(EXERCISE) Continue the deer hunting forum thread from its last post onward.

(TEXT SECTION)
-.-.-

Seeing same 4 and 6 pt every hunt. Have a few nice ones on camera but not many does. Havent seen any sign yet of chasing. Will let yall know.


----------



## BDaddy

Saw some smaller bucks chasing this morning.  Not as good as yesterday but good none the less.


----------



## jkwolek_71

I was out this am and had several scraps around my stand that were fresh.. Had 3 does sneak down the hill right in front of me.  Did not see them till 30yrds.  Had one come to within 20 smelling the scrap but she and her friends ran a little away.  After about 10 mins they came back and I was in full draw.  They never stopped to give me a shot.  Arghhh.. Had a smaller doe come in 20 mins later but no shot.  No sighting of the 3 bucks that I know are around... Oh well, going back out there this afternoon and then in the morning with my son.


----------



## live2huntwithson

Anyone know of any tracking dog service near Cumming?  Son shot at small 8pt with crossbow and cant find him.


----------



## jkwolek_71

Lot of deer right at dusk.  All does.  The buck from last night must have been asleep.


----------



## bany

live2huntwithson said:


> Anyone know of any tracking dog service near Cumming?  Son shot at small 8pt with crossbow and cant find him.



Is there water close by you didn't check?


----------



## jtm67

Things are starting to get good.  Had a small 8 pt (13 in spread) under my stand Sunday evening, and saw 3 more bucks about the same size in bow range today.  Took Iphone video of all of them.  I have decided to hold out for a big one.  Will be hunting all week with the hope of putting an arrow in one.


----------



## 270 Sendero

still does with yearlings


----------



## jtm67

Most exciting morning I have ever had in the woods.  Saw about 8 does and four different bucks.  2 small 8 pts, a messed up buck with 4 on one side and a spike horn with a brow tine on the other, and a very heavy 8 pt with very short G3's.  There was some chasing, and almost a good fight, but the small 8 backed down.  Could have shot any of them, just wasn't what I was looking for.  I hope this evening is just as active.

-.-.-

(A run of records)
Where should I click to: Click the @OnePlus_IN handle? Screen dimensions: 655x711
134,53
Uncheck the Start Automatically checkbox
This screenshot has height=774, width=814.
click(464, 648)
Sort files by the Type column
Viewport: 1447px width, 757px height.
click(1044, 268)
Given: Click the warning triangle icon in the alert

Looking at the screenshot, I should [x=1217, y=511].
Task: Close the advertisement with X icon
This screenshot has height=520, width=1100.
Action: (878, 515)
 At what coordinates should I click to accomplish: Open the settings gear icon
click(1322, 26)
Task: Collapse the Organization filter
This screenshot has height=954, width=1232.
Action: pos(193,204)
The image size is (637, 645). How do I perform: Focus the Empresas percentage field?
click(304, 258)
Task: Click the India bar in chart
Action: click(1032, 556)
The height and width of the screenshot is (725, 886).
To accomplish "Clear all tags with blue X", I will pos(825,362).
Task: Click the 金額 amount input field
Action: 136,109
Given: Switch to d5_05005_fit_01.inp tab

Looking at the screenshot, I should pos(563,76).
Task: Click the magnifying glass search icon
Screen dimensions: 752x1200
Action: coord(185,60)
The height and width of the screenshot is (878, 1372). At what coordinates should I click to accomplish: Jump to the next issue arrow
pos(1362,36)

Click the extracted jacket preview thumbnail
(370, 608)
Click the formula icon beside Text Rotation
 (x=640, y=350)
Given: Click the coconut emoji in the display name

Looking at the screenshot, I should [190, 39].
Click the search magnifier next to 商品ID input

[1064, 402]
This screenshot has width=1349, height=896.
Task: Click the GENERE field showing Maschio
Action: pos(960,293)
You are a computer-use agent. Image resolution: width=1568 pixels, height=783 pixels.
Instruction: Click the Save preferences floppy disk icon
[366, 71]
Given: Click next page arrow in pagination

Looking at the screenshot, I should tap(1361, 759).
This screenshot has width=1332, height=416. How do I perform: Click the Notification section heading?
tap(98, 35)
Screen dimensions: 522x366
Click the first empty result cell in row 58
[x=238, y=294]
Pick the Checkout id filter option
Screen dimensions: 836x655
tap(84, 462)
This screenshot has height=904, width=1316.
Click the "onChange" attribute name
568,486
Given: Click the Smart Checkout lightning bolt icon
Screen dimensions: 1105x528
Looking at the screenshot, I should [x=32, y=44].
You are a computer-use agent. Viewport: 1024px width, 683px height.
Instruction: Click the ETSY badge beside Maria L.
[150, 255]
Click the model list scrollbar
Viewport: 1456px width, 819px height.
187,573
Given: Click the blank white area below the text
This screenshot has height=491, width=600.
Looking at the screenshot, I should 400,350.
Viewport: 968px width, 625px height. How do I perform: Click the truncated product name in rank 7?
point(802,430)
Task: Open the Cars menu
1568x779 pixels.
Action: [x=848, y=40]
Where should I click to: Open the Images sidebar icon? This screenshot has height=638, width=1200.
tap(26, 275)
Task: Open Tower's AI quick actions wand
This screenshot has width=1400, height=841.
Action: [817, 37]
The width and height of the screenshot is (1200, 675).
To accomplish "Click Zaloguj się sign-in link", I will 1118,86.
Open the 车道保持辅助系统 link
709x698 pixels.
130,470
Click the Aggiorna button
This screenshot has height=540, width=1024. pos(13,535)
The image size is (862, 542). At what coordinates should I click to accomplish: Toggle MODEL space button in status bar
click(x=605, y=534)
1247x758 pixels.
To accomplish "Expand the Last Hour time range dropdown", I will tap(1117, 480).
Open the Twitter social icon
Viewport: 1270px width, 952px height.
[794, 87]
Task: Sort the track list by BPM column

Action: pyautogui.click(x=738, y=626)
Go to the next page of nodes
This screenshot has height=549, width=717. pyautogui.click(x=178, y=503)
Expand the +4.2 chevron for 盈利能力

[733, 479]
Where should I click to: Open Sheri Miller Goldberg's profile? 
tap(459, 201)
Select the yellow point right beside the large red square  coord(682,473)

-.-.-

(TASK RESPONSE)
----------



## hunter eric

jtm67 said:


> Most exciting morning I have ever had in the woods.  Saw about 8 does and four different bucks.  2 small 8 pts, a messed up buck with 4 on one side and a spike horn with a brow tine on the other, and a very heavy 8 pt with very short G3's.  There was some chasing, and almost a good fight, but the small 8 backed down.  Could have shot any of them, just wasn't what I was looking for.  I hope this evening is just as active.




Just curious....is this about the same time the rut takes place in your area every year or earlier / later than normal?


----------



## live2huntwithson

bany said:


> Is there water close by you didn't check?



We ended up finding him about 30 yards opposite direction of the last blood trail...This of course was after 3 hours of searching the other way near water..go figure!!


----------



## Dawg90

Got in stand late this morning, around 7:45, and stayed until 10:45.  Didn't see a thing. Not sure what was going on...


----------



## leemckinney

Are you seeing many yotes around the lake.  Had about four behind the house, two nights ago, yipping at 11:30pm.


----------



## jtm67

Yes, in my experience rut takes place every year around the 15th of Nov.  That is why I took the entire week off work.  Not much movement this morning (different stand-only saw two does around 9:30), but will try again tomorrow on another property I hunt in South Forsyth.


----------



## Makeithappen01

I will be there saturday and will be off all next week Hope to sling an arrow! As of saturday all my trail cam pics of mature bucks were at night around 4am


----------



## Killer

Squat this afternoon.


----------



## jkwolek_71

Went tonight and had one small 4 or 6 walk right underneath me tonight.  Let him walk.  Have a big 8 on my camera from Sunday Am. Gonna be out there all weekend.


----------



## Dawg90

Went yesterday afternoon and nothing moving again. They seem to be locked down this week.(south Forsyth)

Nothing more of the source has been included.